During the next 500 miles along the Persian coast to Bandar Abbas, I saw much of the life lived by the people of the Gulf. From the age of 12, all women wear masks made of black material.
Only once did I see a Persian woman without this mask, and she was the wife — the very temporary wife — of a Persian Customs official.
Wife Couldn’t Win
This westernised Customs officer already had a wife in Teheran. For the term of his contract to work in the Gulf, he married this local girl. She was 15, very pretty, but no match for her shrewd husband. To secure her, he had to pay her father 160 tomans (about £30). Half of this was paid cash down. But the balance was due when the official returned to Teheran. If she refused to follow him there, not only would the final payment of 80 tomans be revoked, but the original money would have to be refunded.It was a double-headed penny. She couldn’t go to Teheran. In Persia, apart from her husband, a wife only meets her own relatives. Others may not set eyes on her. When he returned to Teheran, no one except himself would see her again. Whether she lived or died only he would know.
One day I passed three Arab sailing vessels anchored at the entrance of a creek. They waved to me to stop — they wanted me to come aboard and drink with them. But I had a good breeze, and I sailed on. A shot rang out, and a bullet hit the water only a few inches away. Looking back, I saw the Arabs had launched a fully-manned rowing boat, which was chasing me. With that wind, I had no trouble out-distancing it. At that time the Customs was run by Belgian staff, under contract to the Persian Government. These sailing boats had been discharging a cargo of smuggled sugar.
Kayak Had Vanished
On from Bandar Abbas I pressed to Gwattar, on the Baluchistan border — never was sailor more anxious to shake the spray of these vile Persian waters from his kayak.
Here, on a beach surrounded by high cliffs, I landed as darkness was falling, and pulled my kayak well up on to the beach. I badly needed food, and had noticed as I sailed inshore two Arab sailing boats beached further along. I walked to them now, but found them untenanted — indeed, they proved to be dismantled wrecks. I walked back to my boat to find it — gone! Panic took me then.

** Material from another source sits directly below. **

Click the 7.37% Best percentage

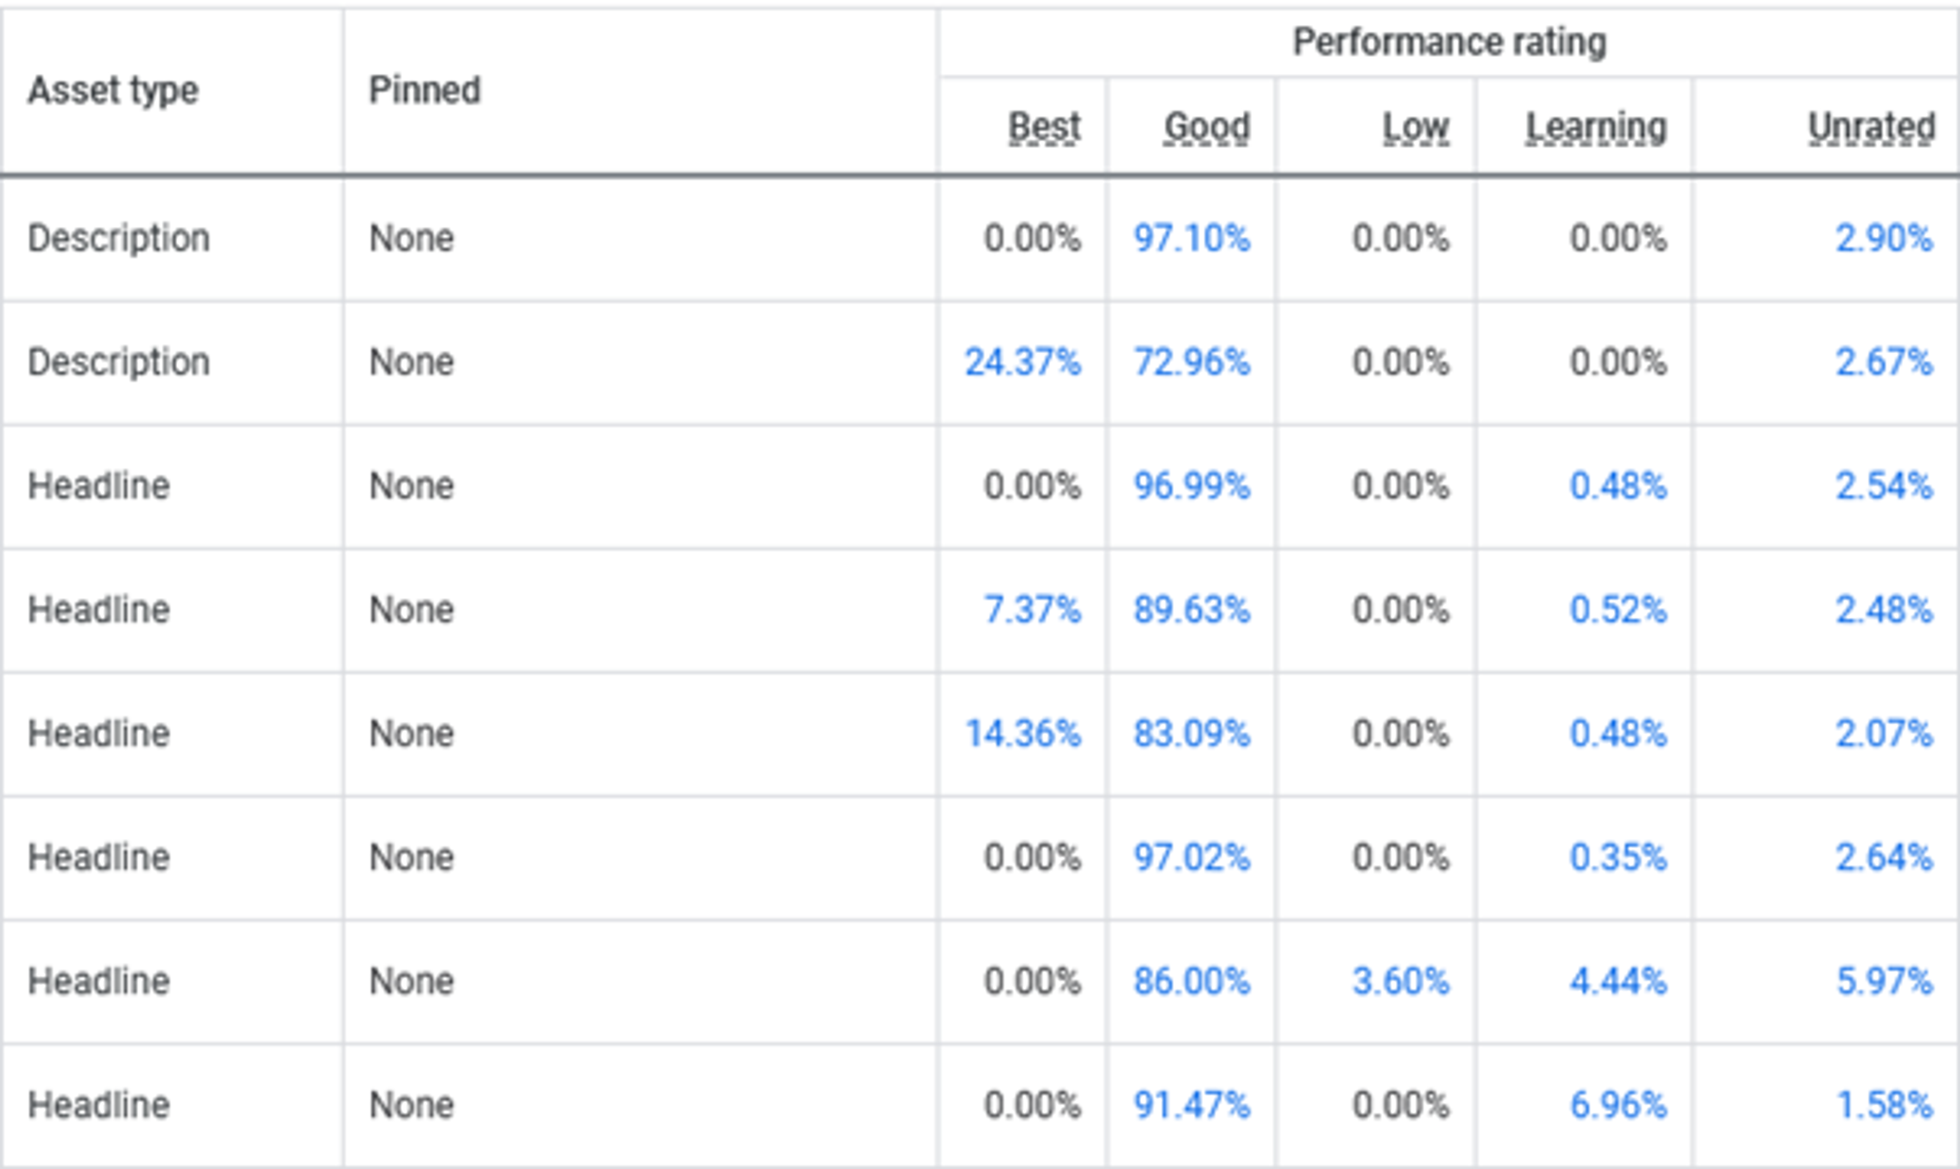coord(1032,610)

Here was I on an unfriendly beach, cast among a lawless race of cut-throats, thieves, and smugglers.
My boat was gone, and in it my money, my passport, my every possession in the world except only the shorts and shirt I was wearing.

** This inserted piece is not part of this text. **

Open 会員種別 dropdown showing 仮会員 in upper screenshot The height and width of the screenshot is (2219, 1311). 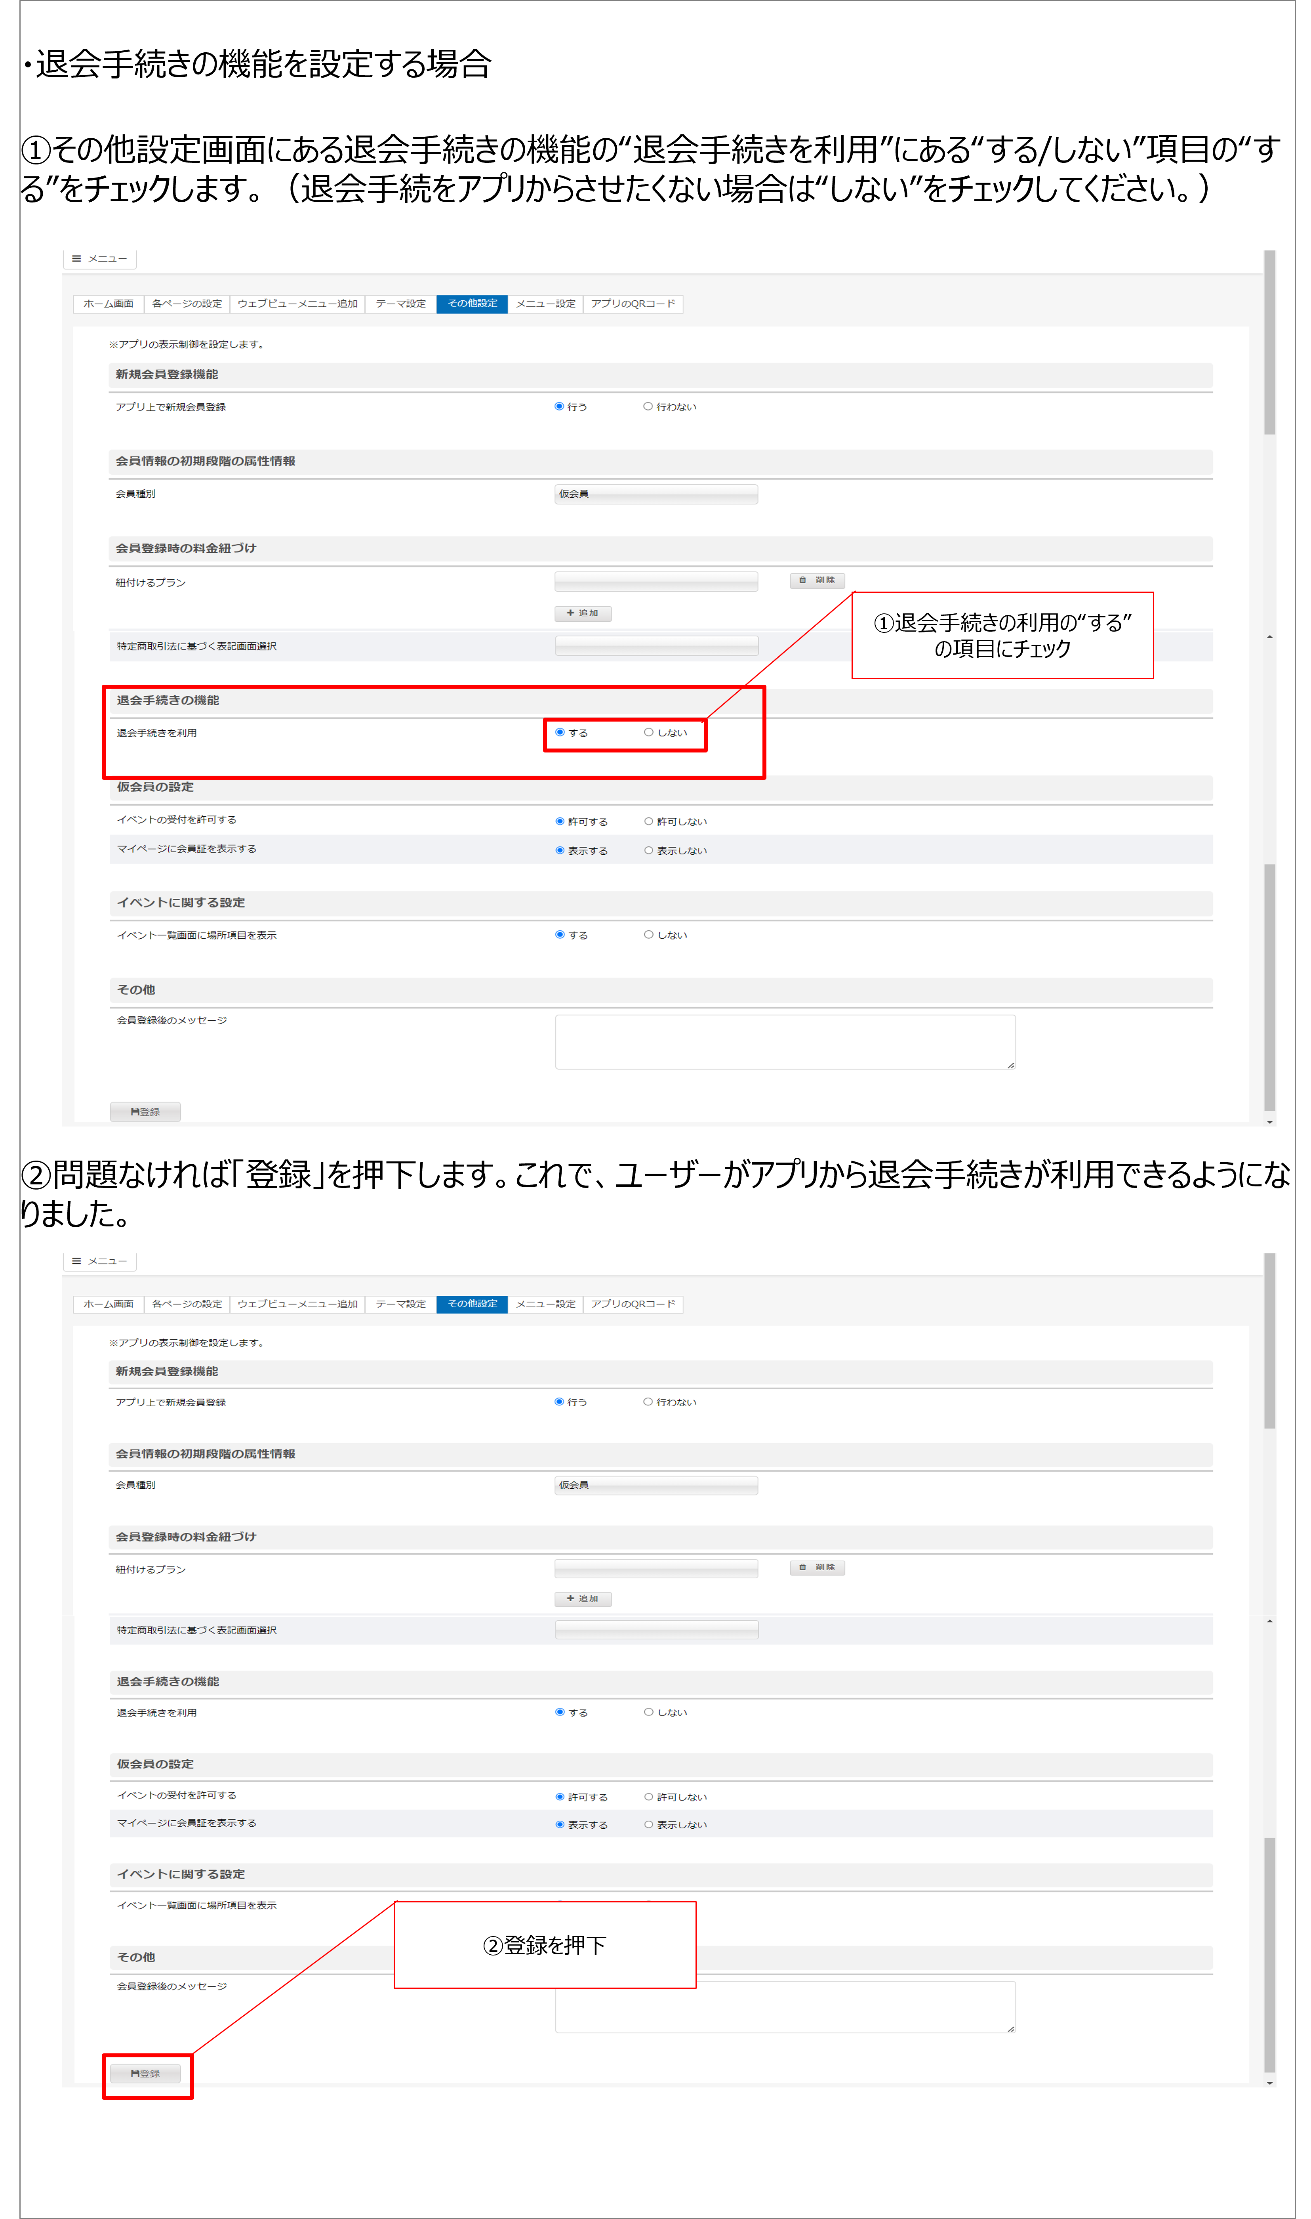(656, 494)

Dawn showed me high cliffs enclosing the beach, and perched on top of them a few miserable huts. I climbed up the cliff, and found the huts occupied by some fishermen and two Persian police armed with carbines. They were not helpful when I told of the disappearance of my kayak, but I insisted that they should send a boat out. I said that I should go to the Shah in Teheran, and that I was his guest — and that moved them to requisition an outrigger boat, and in it the police took me to the border village.

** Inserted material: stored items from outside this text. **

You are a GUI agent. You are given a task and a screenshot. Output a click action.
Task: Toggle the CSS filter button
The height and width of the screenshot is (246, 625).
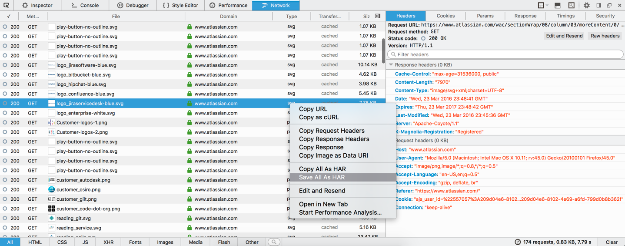[x=62, y=242]
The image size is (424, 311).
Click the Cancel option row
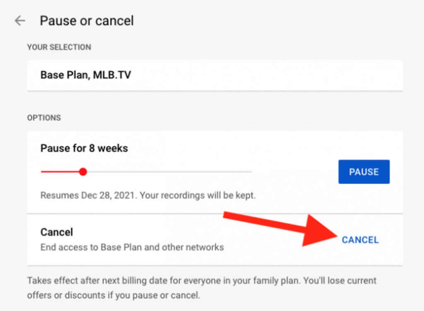tap(56, 232)
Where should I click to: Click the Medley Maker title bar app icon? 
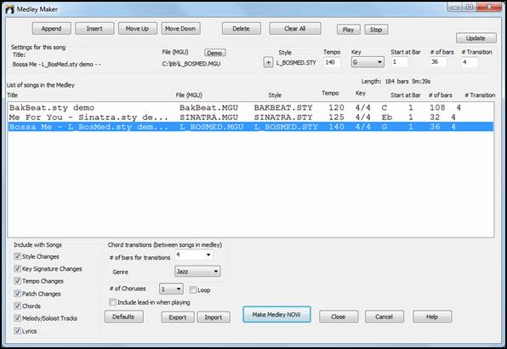9,9
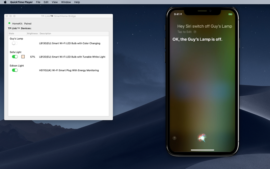This screenshot has height=169, width=270.
Task: Tap the iPhone home indicator bar
Action: [203, 150]
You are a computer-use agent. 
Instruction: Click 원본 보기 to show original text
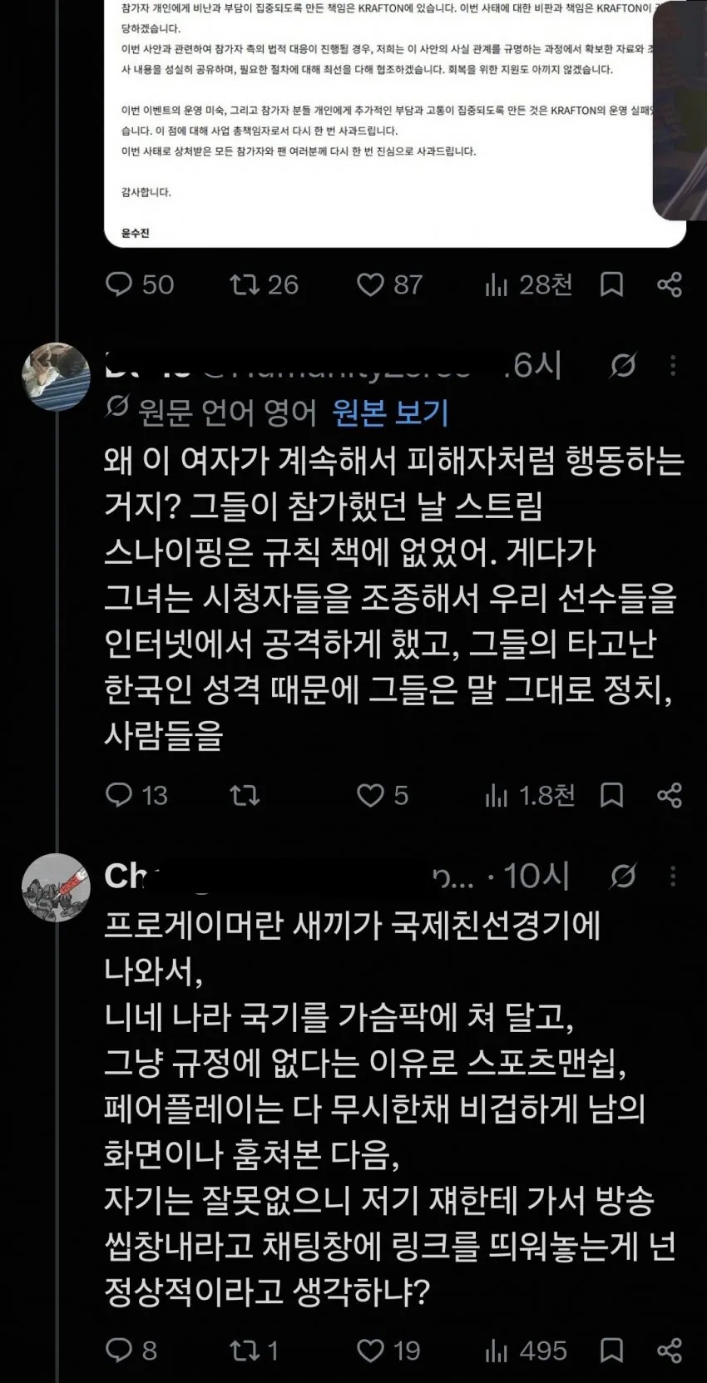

There the captain of police was intelligent, and, of course, corrupt. When I told him that there was money in my boat and that I would give half of it to the finder, he said confidently: “You will get your boat back.”
There was great doings and discussion at the barracks during the night, and next morning the captain, his assistant, and I set out in another boat. Without great trouble we came upon a dhow, and there across its bow lay my kayak. Not a thing in it had been touched.
The sailors aboard explained they had found they kayak drifting, and had taken it aboard — actually, of course, they had stolen it, having watched my landing at dark. In my wallet, in various currencies, was about £80. I gave half to the police captain, but that was nothing, so happy was I to have my kayak back.